> **WORK INSTRUCTIONS**: Taking the listing below, restate word for word each line from the line with "Contact [button] (879, 81)" to the line with "ΟΚ (85, 2554)", ends included, and stop there.

> **PROVIDED INFORMATION**:

┄┄┄┄┄┄

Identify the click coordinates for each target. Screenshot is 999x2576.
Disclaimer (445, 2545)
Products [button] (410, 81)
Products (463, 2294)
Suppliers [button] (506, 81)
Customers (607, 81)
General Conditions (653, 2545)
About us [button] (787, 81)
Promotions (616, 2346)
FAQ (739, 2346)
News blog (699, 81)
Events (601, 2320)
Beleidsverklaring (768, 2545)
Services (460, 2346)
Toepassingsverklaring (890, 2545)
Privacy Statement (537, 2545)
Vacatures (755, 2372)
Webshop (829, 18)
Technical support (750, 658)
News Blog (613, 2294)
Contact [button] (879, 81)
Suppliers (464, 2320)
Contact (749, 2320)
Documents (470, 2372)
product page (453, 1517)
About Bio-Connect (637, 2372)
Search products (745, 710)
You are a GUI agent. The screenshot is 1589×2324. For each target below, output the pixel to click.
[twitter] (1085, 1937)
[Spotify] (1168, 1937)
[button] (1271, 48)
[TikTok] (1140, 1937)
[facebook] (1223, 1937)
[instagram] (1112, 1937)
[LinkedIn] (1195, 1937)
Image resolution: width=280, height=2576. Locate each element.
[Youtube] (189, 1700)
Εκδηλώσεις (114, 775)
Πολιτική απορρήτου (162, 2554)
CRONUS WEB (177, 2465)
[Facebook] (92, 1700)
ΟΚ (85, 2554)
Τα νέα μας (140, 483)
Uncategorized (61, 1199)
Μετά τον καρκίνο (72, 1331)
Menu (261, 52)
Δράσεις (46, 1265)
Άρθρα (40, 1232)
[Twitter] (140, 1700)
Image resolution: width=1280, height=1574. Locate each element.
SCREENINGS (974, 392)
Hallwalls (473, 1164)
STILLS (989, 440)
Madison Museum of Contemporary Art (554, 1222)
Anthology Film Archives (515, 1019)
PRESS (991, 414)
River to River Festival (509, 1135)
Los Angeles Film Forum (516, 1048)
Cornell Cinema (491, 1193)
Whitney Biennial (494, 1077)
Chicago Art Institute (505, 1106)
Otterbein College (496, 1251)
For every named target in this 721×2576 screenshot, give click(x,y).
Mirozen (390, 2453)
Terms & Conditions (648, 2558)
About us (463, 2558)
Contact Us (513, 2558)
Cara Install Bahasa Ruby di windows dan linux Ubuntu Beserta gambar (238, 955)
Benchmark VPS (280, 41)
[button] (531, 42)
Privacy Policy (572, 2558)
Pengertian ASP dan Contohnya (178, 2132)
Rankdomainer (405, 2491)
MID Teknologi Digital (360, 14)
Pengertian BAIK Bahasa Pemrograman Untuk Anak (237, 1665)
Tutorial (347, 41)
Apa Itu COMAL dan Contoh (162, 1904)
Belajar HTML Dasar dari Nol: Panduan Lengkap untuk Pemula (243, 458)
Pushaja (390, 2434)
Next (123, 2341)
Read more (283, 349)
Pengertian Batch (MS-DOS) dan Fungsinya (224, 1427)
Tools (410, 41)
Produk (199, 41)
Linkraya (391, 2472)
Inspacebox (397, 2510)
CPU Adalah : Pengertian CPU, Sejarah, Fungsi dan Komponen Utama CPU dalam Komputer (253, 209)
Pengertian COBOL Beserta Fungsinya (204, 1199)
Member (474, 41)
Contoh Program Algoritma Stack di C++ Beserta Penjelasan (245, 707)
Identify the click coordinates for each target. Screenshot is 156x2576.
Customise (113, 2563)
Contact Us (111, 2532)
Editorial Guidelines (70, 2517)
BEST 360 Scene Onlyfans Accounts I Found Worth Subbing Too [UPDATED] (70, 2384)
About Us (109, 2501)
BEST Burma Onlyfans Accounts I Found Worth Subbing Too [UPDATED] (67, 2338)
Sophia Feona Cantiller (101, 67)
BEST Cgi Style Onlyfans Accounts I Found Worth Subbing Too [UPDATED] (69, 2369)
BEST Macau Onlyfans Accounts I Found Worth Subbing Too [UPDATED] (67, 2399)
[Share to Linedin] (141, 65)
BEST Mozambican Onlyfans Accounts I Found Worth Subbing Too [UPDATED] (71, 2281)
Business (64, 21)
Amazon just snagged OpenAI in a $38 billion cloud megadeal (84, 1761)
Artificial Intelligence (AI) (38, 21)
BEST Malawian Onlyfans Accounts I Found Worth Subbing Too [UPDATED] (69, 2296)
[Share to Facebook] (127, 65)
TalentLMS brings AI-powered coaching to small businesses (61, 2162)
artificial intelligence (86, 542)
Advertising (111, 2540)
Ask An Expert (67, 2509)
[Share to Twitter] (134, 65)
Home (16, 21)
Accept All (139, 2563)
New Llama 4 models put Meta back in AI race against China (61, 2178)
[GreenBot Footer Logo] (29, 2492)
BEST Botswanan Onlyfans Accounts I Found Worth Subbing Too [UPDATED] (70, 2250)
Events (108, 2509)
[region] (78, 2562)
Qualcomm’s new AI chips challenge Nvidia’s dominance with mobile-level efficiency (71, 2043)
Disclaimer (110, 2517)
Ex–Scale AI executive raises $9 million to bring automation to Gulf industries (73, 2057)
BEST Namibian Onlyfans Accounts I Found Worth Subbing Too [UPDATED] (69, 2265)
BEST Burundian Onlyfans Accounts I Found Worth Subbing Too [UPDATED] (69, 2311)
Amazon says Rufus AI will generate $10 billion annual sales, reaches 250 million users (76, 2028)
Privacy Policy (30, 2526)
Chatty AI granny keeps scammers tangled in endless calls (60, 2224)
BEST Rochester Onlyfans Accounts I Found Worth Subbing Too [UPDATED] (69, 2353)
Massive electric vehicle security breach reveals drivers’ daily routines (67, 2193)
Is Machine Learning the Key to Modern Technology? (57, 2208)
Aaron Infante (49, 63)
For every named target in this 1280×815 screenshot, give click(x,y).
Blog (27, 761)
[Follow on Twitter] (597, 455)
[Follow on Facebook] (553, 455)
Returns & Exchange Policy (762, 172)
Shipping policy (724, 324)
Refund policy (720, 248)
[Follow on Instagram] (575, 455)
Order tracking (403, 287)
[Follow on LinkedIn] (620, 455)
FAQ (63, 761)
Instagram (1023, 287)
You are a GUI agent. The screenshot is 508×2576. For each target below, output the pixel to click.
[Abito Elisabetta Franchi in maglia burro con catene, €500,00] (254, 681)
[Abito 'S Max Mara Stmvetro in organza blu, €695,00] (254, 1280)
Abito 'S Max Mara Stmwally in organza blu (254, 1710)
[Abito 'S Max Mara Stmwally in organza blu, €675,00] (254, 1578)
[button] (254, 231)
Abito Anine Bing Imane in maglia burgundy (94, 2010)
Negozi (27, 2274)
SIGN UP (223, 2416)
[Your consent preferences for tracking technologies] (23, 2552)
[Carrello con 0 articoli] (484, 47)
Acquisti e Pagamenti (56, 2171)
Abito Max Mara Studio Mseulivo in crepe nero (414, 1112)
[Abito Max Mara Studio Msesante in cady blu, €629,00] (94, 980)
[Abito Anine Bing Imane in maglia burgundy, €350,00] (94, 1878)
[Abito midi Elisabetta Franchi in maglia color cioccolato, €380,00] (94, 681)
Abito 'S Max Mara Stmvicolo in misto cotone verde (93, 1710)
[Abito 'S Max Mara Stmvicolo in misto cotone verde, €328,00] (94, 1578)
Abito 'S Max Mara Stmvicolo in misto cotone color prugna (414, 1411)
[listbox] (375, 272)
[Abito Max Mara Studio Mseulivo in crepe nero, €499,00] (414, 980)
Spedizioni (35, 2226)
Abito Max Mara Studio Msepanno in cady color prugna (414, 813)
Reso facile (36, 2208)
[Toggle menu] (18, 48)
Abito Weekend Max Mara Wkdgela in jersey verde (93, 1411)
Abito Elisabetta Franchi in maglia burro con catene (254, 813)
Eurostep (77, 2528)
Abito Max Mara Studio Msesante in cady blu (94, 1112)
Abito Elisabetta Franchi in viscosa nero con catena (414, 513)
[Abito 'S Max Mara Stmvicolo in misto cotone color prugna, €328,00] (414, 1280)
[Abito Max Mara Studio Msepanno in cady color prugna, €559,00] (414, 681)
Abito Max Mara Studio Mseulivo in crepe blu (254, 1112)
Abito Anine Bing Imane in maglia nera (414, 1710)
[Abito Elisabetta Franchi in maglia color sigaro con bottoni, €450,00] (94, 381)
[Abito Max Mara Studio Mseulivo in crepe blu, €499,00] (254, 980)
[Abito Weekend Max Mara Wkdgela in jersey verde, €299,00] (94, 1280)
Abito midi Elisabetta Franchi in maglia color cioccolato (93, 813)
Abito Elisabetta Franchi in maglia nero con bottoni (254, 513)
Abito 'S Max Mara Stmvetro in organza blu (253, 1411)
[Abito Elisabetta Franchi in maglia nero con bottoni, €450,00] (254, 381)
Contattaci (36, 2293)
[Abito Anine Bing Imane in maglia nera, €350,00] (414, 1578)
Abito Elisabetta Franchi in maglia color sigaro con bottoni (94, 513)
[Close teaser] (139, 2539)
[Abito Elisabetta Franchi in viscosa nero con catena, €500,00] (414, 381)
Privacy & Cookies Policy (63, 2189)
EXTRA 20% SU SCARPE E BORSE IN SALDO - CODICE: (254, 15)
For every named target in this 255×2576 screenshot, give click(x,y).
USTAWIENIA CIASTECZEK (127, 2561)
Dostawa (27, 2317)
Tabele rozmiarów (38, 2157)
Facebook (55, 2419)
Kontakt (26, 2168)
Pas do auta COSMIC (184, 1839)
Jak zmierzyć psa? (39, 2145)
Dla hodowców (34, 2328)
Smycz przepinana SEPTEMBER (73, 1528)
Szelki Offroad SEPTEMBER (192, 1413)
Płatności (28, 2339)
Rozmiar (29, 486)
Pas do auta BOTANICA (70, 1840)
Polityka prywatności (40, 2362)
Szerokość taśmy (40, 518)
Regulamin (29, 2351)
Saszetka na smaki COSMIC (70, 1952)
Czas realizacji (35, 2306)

┄┄┄┄┄┄

> **RESULT OF THE TASK**:
Contact [button] (879, 81)
Suppliers (464, 2320)
Contact (749, 2320)
Documents (470, 2372)
product page (453, 1517)
About Bio-Connect (637, 2372)
Search products (745, 710)
You are a GUI agent. The screenshot is 1589×2324. For each target below, output the pixel to click.
[twitter] (1085, 1937)
[Spotify] (1168, 1937)
[button] (1271, 48)
[TikTok] (1140, 1937)
[facebook] (1223, 1937)
[instagram] (1112, 1937)
[LinkedIn] (1195, 1937)
Image resolution: width=280, height=2576. Locate each element.
[Youtube] (189, 1700)
Εκδηλώσεις (114, 775)
Πολιτική απορρήτου (162, 2554)
CRONUS WEB (177, 2465)
[Facebook] (92, 1700)
ΟΚ (85, 2554)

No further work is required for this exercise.